Tillerson, 64, has spent a decade as the CEO of Exxon, the largest oil company in the world. A late addition to Trump’s shortlist for secretary of state, Tillerson got the nod over more prominent political figures like Mitt Romney, the 2012 Republican nominee for president, retired Gen. David Petraeus, and former New York City Mayor Rudy Giuliani, who publicly pulled himself from consideration once it became clear he wasn’t going to get the post.

Tillerson’s name emerged as Trump’s expected pick for secretary of state on Saturday, less than a day after the Washington Post reported that the CIA believes Russia’s hacking during the 2016 election was designed to help Trump win the White House, not simply to cause Americans to lose faith in the electoral process more generally. News of the CIA report rankled legislators on both sides of the aisle and caused some speculation that Tillerson’s name would be withdrawn because his ties to Russia are becoming an increasingly consequential political liability.

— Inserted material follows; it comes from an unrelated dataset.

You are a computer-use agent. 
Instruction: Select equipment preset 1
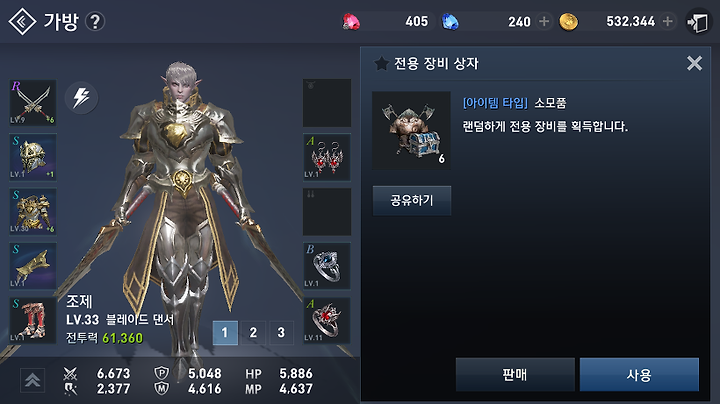coord(225,332)
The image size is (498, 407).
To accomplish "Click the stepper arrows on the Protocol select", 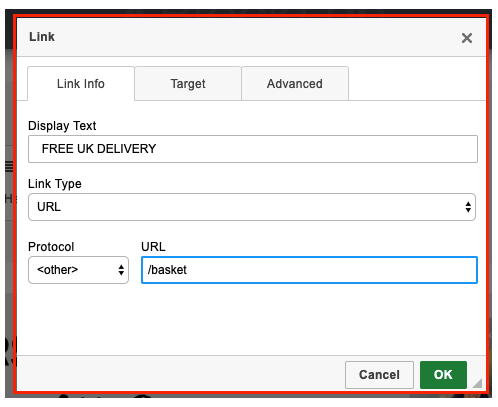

Despite spending his entire career in the private sector, Tillerson arguably has more direct experience negotiating with foreign leaders than any of the other contenders that were being considered for the nomination. Exxon, whose market value is $370 billion, has operations in more than 50 countries across six continents. The relationships Tillerson has cultivated with businesspeople and governments across the globe could serve him well as the nation’s top diplomat.

“Oil folks know stuff: anyone who manages multi-billion dollar, multi-decade projects needs deep, nuanced understanding of political context,” Suzanne Maloney, deputy director of the foreign policy program at the Brookings Institution and a former employee of Exxon (although not directly under Tillerson), tweeted. “In this sense Tillerson's business experience gives him very different lens than other execs in Trump cabinet — and very relevant for diplomacy.”

One of his most well-known relationships is with Putin, and at least four of Trump’s fellow Republicans in the Senate have already signaled that they plan to closely scrutinize Tillerson’s views on Russia and his ties to the Russian president. Trump has continually spoken of his desire to build a stronger relationship with Putin, surprising many Republicans with his public embrace of a strongman who has crushed dissent in his own country, ordered the killings of political rivals, and invaded several of his neighboring countries.

“I don’t know the man much at all, but let’s put it this way: If you received an award from the Kremlin, [an] order of friendship, then we’re gonna have some talkin’,” Sen. Lindsey Graham of South Carolina told the Washington Post. “We’ll have some questions. I don’t want to prejudge the guy but that’s a bit unnerving.”

Exxon has a number of joint ventures with Russia’s state-owned oil company Rosneft, and according to the New York Times it has “contributed to social programs in education and health” in Russia. Tillerson put together an energy partnership with Russia in 2011 that Putin has estimated could end up worth $500 billion. In 2012, Tillerson was awarded an “Order of Friendship” decoration from the Russian government, and he’s been photographed smiling next to Putin.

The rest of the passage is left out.